→ **ZU LÖSENDE AUFGABE**
Setze den Forenbeitrag über den Klimawandel im Anschluss an seinen letzten Satz fort.

→ **EXTRAHIERTER TEXT**
Schlechter Witz bei Seite: Die meisten Leute, die ich kenne, denken bei "Urlaub im Süden" an die Kombination Mittelmeer + Klimaanlage + keine körperliche Anstrengung. Nicht an Subsahara + keinen Schatten + Ackern.



> Wer sagt denn, dass der Zustand auf den wir zusteuern nicht sogar ein neues Ideal sein könnte?



Vergleiche einfach mal die Fläche von X Breitengraden entlang des Äquators, die zu unbewohnbaren Wüsten werden, mit der Fläche von X Breitengeraden in Polnähe, die nutzbar werden. Schon das geometrische Wissen eines 3 jährigen reicht aus um Festzustellen, dass eine polwärtige Verlagerung auf einer Kugel mit deutlichen Verlusten einhergeht.

Davon abgesehen beschäftigen sich der Rest der Menschheit neben dir nicht mit "neuem Klima", sondern mit "Klimawandel". Möglich, dass in einigen tausend Jahren ein Zustand erreicht ist, den man dann nettfinden kann und in dem ein-zwei weitere Jahrtausende später etwas schönes aufgebaut wurde. Aber bis dahin liegt ein Übergangszeitraum, der länger ist als die wortwörtliche Geschichte der Menschheit und der global betrachtet alles andere als angenehm wird.

Daten zu Wörtern und Positionen der Einträge:
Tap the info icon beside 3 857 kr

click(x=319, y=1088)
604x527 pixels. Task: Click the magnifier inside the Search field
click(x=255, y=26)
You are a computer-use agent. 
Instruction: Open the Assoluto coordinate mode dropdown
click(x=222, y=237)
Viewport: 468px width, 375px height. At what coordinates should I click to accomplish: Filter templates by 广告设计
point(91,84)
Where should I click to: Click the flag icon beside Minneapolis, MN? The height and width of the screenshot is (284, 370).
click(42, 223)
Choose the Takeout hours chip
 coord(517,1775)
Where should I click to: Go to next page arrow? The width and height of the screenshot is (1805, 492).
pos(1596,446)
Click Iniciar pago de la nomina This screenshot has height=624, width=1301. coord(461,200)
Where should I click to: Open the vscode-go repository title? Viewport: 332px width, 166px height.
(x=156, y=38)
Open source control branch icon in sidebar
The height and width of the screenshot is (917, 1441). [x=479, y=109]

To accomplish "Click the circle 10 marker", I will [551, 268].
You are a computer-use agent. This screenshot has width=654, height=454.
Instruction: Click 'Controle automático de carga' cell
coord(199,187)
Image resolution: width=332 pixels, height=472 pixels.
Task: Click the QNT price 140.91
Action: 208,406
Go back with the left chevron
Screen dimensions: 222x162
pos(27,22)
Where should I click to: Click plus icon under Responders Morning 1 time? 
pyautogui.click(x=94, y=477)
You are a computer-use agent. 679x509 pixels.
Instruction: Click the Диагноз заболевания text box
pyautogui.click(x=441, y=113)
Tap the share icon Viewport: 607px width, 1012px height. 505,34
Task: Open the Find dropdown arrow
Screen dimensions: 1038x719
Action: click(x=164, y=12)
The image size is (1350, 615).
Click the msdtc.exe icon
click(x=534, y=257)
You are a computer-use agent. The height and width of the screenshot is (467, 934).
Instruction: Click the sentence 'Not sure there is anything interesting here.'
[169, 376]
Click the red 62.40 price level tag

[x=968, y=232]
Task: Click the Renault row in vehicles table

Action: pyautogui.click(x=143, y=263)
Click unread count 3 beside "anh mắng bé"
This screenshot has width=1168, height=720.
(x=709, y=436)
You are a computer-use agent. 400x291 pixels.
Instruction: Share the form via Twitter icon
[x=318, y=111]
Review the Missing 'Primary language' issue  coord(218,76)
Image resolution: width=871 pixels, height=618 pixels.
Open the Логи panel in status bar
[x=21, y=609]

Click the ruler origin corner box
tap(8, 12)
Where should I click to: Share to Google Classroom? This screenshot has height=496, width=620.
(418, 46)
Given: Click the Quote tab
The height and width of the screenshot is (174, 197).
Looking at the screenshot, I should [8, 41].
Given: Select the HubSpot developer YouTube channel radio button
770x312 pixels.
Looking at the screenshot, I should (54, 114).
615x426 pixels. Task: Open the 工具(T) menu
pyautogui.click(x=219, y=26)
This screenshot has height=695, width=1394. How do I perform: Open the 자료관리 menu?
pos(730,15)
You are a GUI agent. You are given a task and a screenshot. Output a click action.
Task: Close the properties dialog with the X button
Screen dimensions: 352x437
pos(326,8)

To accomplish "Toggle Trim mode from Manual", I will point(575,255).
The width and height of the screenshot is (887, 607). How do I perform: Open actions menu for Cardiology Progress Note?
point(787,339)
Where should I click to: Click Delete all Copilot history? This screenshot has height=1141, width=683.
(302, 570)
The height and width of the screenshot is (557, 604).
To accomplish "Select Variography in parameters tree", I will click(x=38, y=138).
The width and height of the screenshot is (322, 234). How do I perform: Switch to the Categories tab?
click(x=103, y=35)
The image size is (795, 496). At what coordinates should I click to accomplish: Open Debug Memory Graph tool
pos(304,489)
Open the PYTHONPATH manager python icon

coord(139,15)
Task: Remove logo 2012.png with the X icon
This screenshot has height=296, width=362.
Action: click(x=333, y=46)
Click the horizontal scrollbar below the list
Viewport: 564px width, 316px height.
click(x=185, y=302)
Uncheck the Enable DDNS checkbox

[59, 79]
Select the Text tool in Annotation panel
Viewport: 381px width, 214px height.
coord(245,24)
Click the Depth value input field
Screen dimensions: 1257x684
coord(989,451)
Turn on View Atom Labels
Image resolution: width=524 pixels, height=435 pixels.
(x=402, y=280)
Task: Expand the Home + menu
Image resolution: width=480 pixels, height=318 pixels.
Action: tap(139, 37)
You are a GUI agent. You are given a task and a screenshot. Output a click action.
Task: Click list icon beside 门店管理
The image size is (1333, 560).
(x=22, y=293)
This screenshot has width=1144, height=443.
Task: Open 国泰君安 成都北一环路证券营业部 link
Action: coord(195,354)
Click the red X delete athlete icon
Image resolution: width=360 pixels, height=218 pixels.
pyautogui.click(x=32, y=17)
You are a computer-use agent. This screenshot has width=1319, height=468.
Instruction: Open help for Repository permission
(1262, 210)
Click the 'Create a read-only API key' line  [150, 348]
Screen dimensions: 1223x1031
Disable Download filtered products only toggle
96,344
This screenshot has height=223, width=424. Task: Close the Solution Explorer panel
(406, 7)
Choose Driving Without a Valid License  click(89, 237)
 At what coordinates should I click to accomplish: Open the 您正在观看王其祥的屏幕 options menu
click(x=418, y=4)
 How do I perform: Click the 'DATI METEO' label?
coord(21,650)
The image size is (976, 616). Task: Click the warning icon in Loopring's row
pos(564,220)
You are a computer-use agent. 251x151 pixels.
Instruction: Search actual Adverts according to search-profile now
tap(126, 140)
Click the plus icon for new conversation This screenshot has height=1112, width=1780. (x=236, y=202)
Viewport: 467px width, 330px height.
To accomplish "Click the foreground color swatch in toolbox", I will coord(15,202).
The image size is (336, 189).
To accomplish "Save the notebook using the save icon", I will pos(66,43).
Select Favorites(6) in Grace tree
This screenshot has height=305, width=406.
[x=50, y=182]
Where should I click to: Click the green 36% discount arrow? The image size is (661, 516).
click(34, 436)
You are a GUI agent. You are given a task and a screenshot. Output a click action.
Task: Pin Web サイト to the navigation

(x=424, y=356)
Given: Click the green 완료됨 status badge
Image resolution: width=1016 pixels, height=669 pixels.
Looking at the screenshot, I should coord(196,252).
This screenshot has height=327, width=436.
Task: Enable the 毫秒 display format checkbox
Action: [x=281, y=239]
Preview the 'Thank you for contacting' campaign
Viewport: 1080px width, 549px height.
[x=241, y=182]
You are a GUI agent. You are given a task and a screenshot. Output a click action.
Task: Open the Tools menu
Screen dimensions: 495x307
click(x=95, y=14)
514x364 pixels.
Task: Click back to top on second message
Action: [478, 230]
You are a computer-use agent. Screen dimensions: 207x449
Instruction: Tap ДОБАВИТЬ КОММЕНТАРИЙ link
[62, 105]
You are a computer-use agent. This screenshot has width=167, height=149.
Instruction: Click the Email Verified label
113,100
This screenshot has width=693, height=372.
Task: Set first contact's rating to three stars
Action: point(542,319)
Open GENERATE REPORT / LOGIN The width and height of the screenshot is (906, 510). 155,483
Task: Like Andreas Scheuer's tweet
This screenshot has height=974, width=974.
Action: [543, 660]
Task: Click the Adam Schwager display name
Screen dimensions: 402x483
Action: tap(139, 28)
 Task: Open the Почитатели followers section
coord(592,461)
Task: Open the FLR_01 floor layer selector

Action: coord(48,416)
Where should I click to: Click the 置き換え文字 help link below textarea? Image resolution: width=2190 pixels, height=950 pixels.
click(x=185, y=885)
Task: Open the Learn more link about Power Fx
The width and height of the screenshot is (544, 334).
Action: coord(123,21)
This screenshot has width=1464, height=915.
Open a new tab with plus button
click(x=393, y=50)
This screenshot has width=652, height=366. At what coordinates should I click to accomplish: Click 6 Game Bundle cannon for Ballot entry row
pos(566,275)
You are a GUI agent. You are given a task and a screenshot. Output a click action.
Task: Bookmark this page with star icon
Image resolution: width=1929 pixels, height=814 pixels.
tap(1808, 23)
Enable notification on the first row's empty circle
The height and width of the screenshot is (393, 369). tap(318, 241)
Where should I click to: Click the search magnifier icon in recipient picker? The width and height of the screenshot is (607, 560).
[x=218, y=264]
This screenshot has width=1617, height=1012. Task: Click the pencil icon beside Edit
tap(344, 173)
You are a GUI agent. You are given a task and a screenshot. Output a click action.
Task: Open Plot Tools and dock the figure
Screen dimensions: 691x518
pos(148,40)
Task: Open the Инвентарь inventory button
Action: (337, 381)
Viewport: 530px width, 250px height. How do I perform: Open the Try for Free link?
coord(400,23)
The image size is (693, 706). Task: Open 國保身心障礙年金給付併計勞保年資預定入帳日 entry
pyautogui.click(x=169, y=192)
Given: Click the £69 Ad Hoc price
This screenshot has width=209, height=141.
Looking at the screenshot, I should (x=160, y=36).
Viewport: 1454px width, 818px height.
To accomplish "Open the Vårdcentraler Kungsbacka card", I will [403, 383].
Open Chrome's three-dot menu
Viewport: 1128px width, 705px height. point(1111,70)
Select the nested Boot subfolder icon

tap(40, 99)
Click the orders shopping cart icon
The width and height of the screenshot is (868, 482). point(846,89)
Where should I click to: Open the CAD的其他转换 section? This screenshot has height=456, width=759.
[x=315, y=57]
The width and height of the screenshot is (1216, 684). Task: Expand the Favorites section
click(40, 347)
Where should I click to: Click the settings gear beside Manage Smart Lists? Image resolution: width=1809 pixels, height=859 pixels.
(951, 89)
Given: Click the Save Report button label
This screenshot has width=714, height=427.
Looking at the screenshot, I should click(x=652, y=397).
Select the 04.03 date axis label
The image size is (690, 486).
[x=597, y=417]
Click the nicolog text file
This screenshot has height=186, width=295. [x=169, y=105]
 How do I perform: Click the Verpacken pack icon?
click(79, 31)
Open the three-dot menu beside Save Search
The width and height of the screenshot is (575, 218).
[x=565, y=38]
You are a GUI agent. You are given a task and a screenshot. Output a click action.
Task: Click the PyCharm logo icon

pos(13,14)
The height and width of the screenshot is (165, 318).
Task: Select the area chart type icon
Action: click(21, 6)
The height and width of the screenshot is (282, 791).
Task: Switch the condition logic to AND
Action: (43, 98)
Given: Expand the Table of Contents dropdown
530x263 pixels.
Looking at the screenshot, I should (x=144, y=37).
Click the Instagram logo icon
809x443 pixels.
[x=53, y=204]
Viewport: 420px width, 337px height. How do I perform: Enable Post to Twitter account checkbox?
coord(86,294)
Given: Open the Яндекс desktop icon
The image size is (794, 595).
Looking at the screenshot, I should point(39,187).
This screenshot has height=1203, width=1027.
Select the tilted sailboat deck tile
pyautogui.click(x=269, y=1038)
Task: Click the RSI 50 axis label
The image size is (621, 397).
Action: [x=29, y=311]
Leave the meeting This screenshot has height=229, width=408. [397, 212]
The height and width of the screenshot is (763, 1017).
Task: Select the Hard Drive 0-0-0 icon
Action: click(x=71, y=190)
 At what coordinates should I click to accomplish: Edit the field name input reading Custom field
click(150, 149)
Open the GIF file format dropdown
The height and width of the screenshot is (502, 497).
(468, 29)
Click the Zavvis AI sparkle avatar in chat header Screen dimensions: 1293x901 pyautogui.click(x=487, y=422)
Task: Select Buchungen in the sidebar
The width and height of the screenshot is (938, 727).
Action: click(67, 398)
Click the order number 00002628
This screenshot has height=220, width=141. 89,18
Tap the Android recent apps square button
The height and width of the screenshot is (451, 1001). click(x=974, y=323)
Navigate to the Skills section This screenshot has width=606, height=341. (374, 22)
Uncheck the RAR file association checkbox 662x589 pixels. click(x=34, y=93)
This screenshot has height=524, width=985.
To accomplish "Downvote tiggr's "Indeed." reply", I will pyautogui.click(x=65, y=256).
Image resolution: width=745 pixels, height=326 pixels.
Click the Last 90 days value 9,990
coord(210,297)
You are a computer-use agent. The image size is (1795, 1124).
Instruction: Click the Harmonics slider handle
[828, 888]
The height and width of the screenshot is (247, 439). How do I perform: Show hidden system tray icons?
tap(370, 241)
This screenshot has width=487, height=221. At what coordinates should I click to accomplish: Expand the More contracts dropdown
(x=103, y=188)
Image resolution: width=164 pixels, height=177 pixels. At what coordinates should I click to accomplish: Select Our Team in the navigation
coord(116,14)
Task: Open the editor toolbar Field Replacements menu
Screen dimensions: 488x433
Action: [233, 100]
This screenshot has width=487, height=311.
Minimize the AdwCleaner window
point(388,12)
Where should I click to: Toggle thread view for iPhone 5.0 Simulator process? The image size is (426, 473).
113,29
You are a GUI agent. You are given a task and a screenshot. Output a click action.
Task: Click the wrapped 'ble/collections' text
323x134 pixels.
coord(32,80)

→ **ANTWORT ZUR AUFGABE**
> Ich für meinen persönlichen Teil finde viel wichtiger sich darauf gefasst zu machen dass sich das Klima wandelt, als den Blick krampfhaft nur auf die Zeit davor zu richten.



???
Ich dachte, du wärst mit der Debatte vertraut? "Vor dem Klimawandel" war vor 200 Jahren. Niemand versucht, "das Klima aufzuhalten". Es geht darum, denn Klimawandel so weit zu verlangsamen, dass sich Umwelt und Menschheit daran anpassen können. Selbst die "+2 °C", die man sich mal als Ziel gesetzt und dann vergessen hat, entsprechen in etwa dem Wandel, den wir die letzten 15.000 Jahre hatten - komprimiert auf 150 Jahre.




Cleriker schrieb:


> Die Erde unterliegt laut bisherigen Erkenntnissen gewissen Zyklen und diese müssen wir verstehen und meistern lernen. Nur dann haben wir eine dauerhafte Chance (denke ich).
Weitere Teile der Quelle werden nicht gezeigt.